Tatneft's credit profile is supported by stable and predictable oil production, a vast reserve base and favourable credit metrics. Net proved reserves have been fairly flat over the past five years and amounted to 5.8 billion bbl as of 1 January 2016, implying an oil reserve life of 32 years - the longest among Russian peers. In 2012-2015 Tatneft repaid the majority of the debt it had raised for the construction of the first phase of Taneco, resulting in FFO adjusted gross leverage of 0.1x at end-2015, down from 0.7x in 2012.We assume Tatneft will maintain capex of around RUB90bn-RUB100bn over the rating horizon and has headroom to increase dividends compared with payments made in 2012-2016. Nevertheless, we expect that Tatneft's gross leverage will remain close to zero.

Taxation Increase May Lower Profitability

The earnings of Russian oil and gas companies are less volatile than those of most international peers, primarily due to progressive revenue-based upstream taxation in Russia and a flexible rouble-dollar exchange rate. In 2015, the Russian government announced a minor tax hike that may cost Russian oil companies 3%-7% of their USD-denominated EBITDA in 2016. Further tax increases cannot be excluded, especially if oil prices of around USD45/bbl are not sustained. The risk of such an outcome on Tatneft's credit profile would likely be limited because of the company's ample leverage headroom.

Asset Base Constrains Ratings

The ratings are constrained by the characteristics of Tatneft's asset base: mature oil reserves with high sulphur content, lifting costs higher than the average for Russian peers and concentration of production in a relatively small number of areas in Russia.

Standalone Rating

Tatneft's ratings are based on its standalone profile. Tatneft is 36% (indirectly) owned by the Republic of Tatarstan (BBB-/Negative). The overall legal, operational and strategic) links with the republic are relatively modest. Tatarstan's ability to direct financial support from the republic's banking sector to Tatneft is limited, while the republic's dependence on Tatneft is high. The Tatarstan government initiated privatisation of its 4.3% stake in Tatneft. An ownership change would be rating neutral, including a scenario where Tatneft decides to buy back the stake valued at around RUB30bn.

KEY ASSUMPTIONS

Fitch's key assumptions within our rating case for the issuer include:

- Stable oil and gas production in 2016-2019.
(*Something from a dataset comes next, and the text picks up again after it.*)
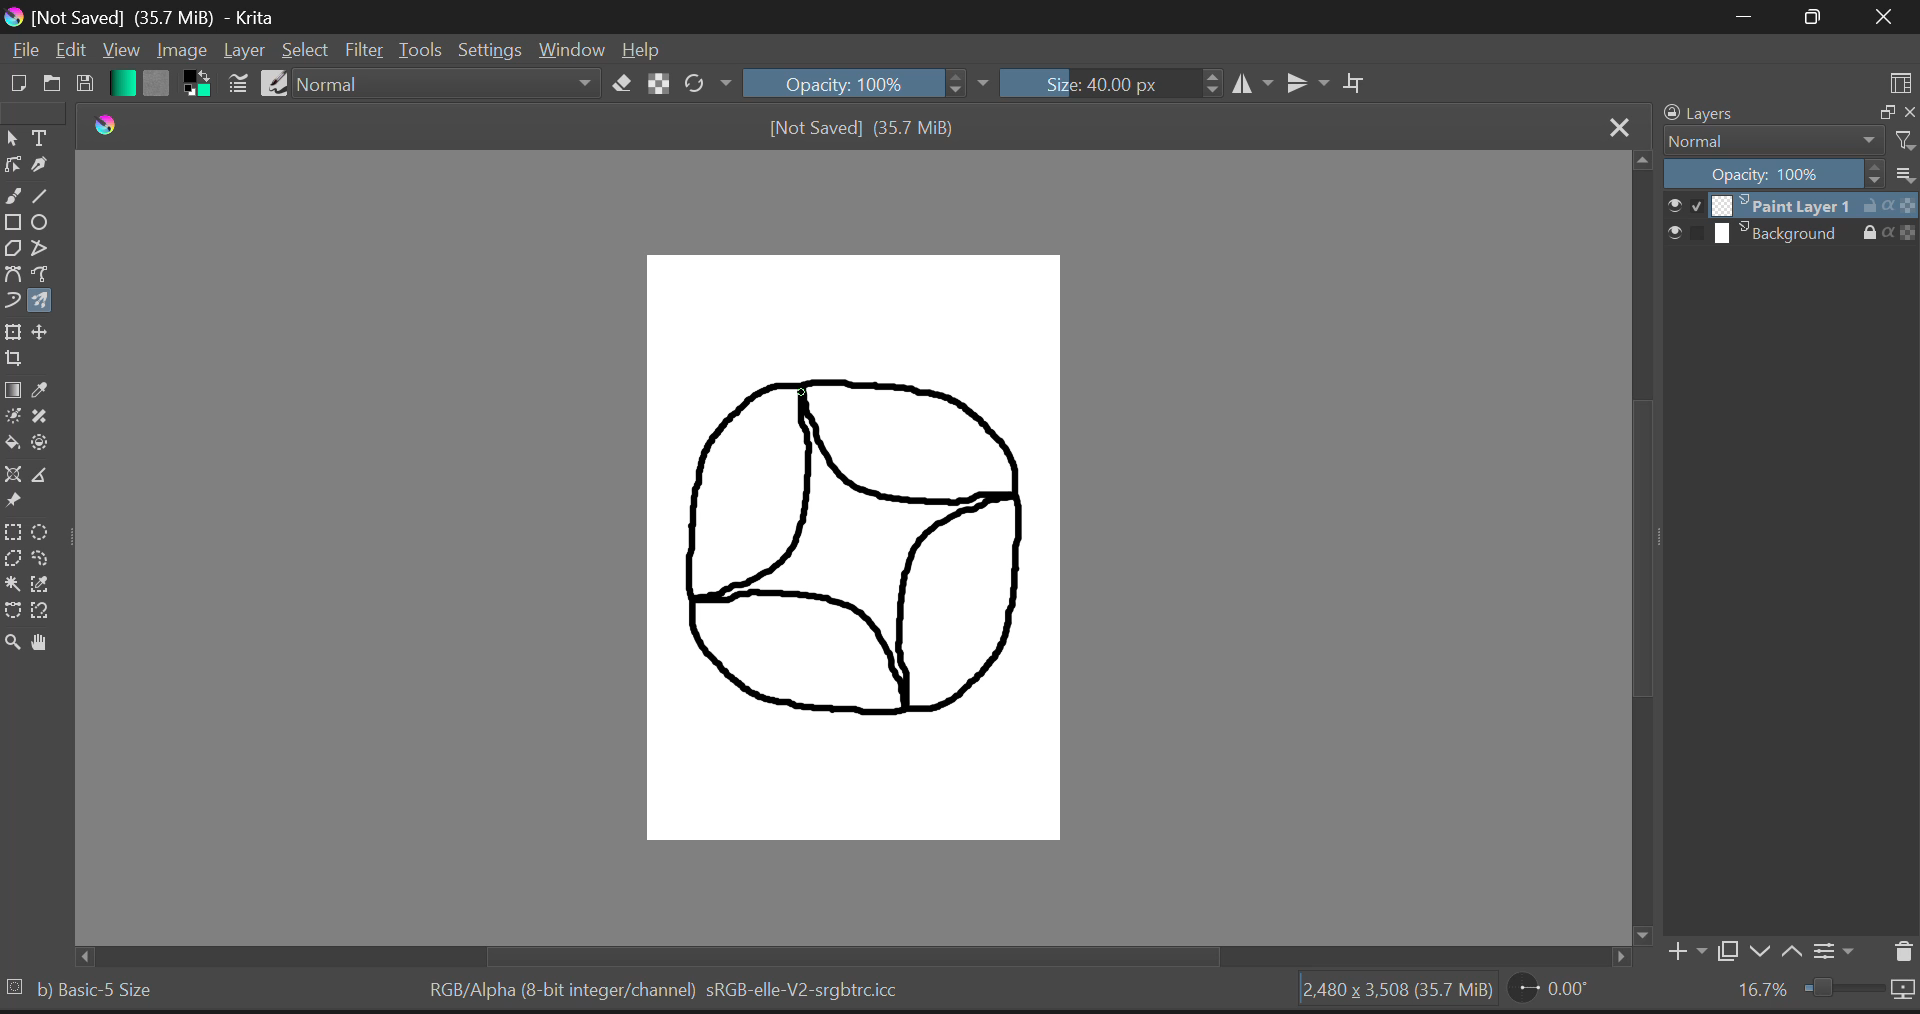  I want to click on Move Layer Up, so click(1798, 952).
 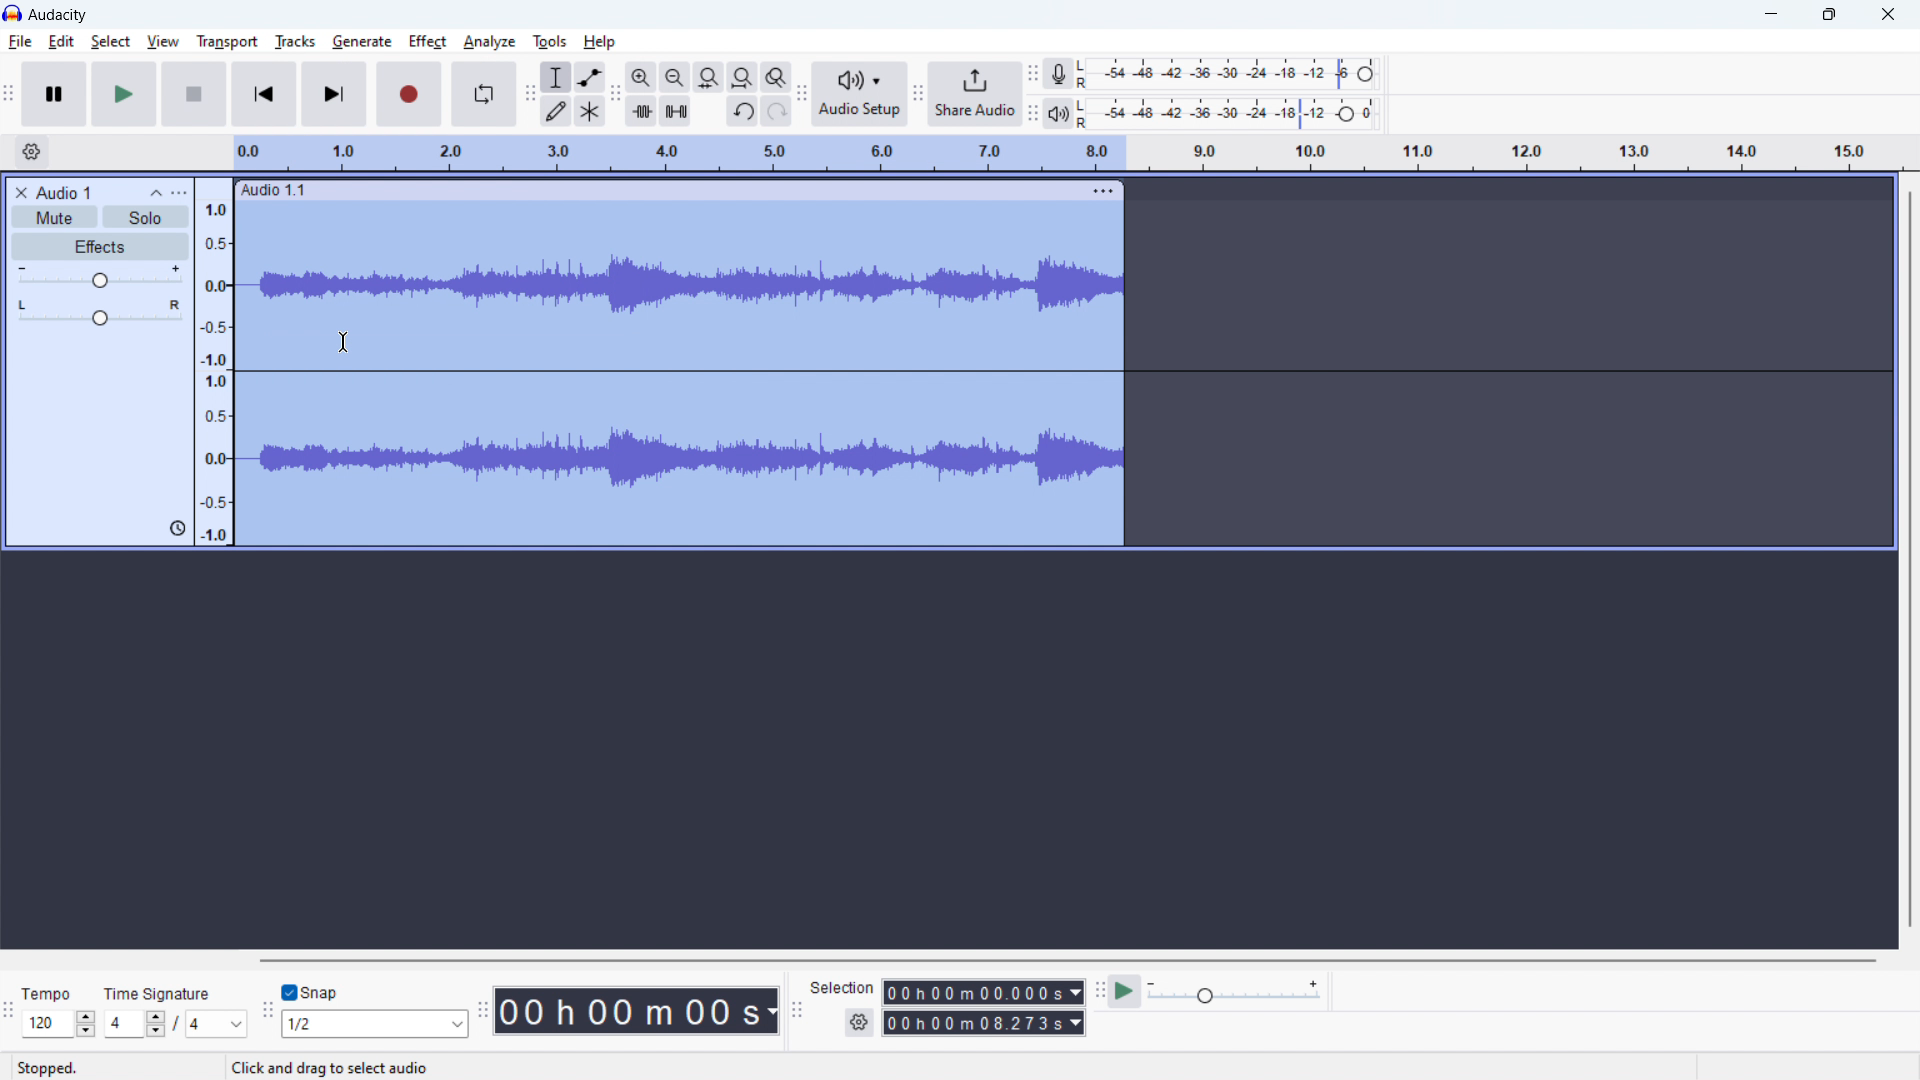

- Improvement in refining complexity in 2016-2019.

- Brent oil price equal to USD35/bbl in 2016, USD45 in 2017, USD55 in 2018 and thereafter.

- Average USD/RUB exchange rate of 75 in 2016, 68 in 2017, 62 in 2018, 57 in 2019 and 58 in 2020.

- Capex including potential acquisitions averaging RUB97bn per year in 2016-2020.

- Taneco's expansion completed in 2020.

- Dividend payout at 30% of net income.

RATING SENSITIVITIES

A revision of the Outlook on Russia to Stable from Negative would lead to a similar action on Tatneft's Outlook because the company's ratings are constrained by the sovereign. Headroom for further positive rating action is currently limited. Fitch would consider an upgrade if higher oil and gas production is accompanied by increased geographical diversification and FFO gross leverage remaining consistently below 1.0x.

Negative: Future developments that could lead to negative rating action include:

- FFO adjusted gross leverage above 1.5x on a sustained basis.

- FFO interest coverage below 10.0x (2015: 131.9x).

LIQUIDITY

At end-2015, Tatneft's RUB5.3bn short-term debt was covered by its cash balance of RUB24.6bn. According to Fitch's projections, Tatneft will generate RUB11.1bn of free cash flow in 2015. Tatneft held a significant share of total cash and cash equivalents at Bank Zenit and AK BARS Bank as of 31 December 2015, and we expect this share to increase after the acquisition of additional stake in Bank Zenit. Fitch considers this as a constraint on the company's credit profile. We therefore place more emphasis on gross rather than net leverage ratios.